Условие задания
Выведите в виде JSON-списка строк отрывок от строки с "This screenshot has width=310, height=239." до строки с "the purple swatch", обе включительно. Каждой строке отрывка соответствует одна строка списка, пустые строки пропустите.

++++ Исходные данные ++++

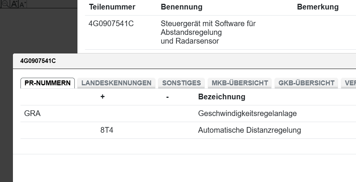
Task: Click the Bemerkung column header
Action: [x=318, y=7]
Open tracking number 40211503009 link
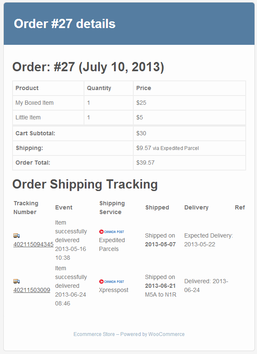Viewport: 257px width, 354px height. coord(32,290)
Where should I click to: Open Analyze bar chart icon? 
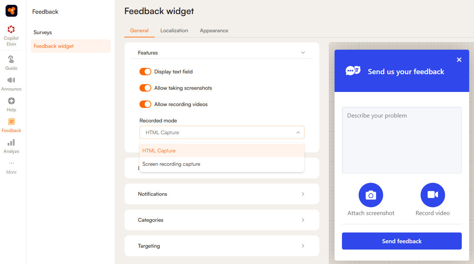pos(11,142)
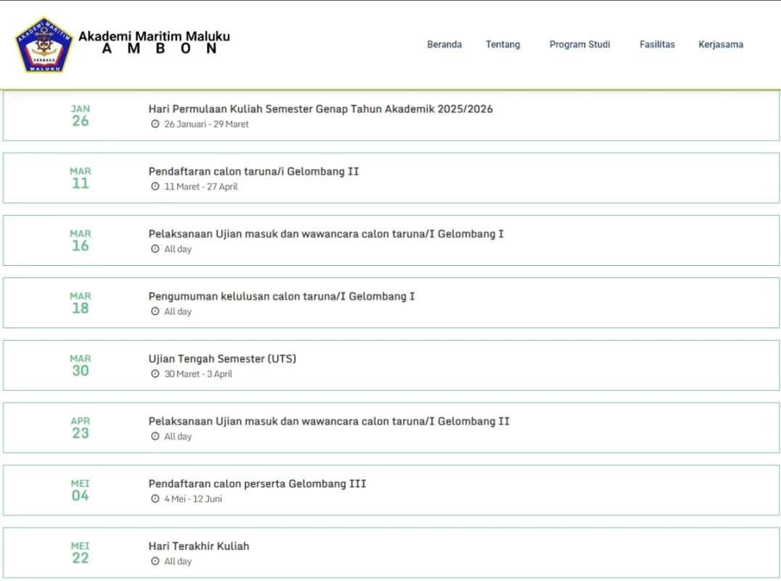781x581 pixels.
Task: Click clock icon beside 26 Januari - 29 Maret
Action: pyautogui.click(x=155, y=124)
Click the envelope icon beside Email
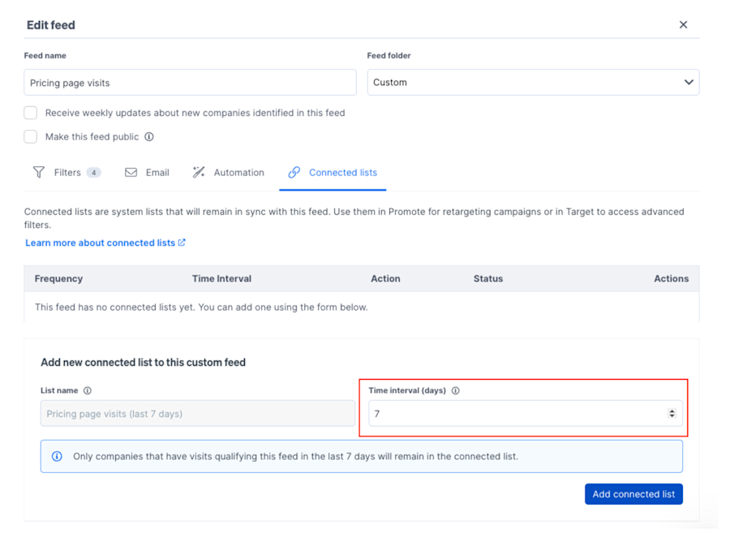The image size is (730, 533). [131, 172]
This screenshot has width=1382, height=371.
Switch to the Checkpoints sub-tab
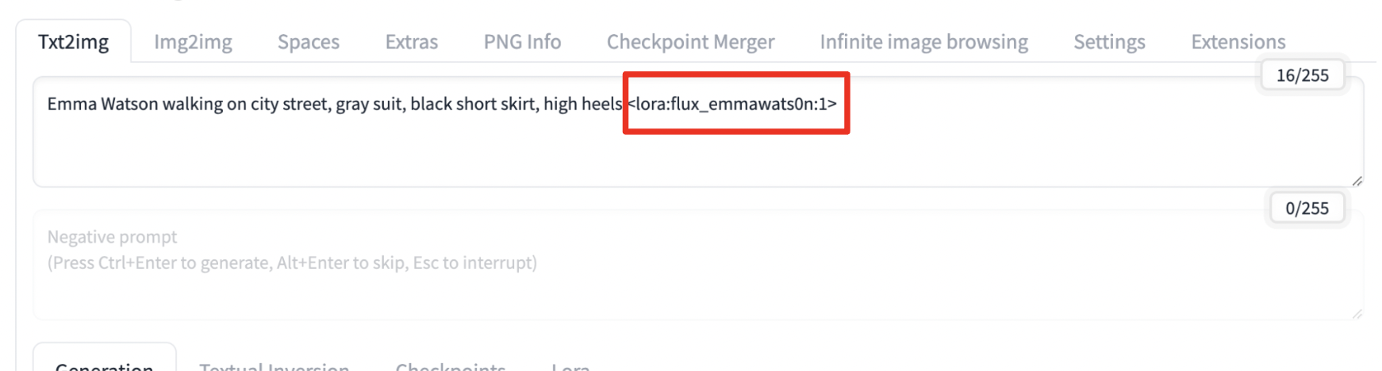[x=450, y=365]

++++
++++ Исходные данные ++++

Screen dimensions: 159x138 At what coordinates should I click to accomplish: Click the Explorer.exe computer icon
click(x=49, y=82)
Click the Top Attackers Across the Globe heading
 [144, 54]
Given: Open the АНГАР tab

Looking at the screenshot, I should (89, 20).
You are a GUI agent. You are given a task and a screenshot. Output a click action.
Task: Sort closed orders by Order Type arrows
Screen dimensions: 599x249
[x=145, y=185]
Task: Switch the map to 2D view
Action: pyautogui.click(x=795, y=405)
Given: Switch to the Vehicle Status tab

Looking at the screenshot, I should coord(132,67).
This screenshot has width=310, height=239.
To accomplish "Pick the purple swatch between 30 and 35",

++++

Правильный ответ
[
  "This screenshot has width=310, height=239.",
  "To accomplish \"Pick the purple swatch between 30 and 35\","
]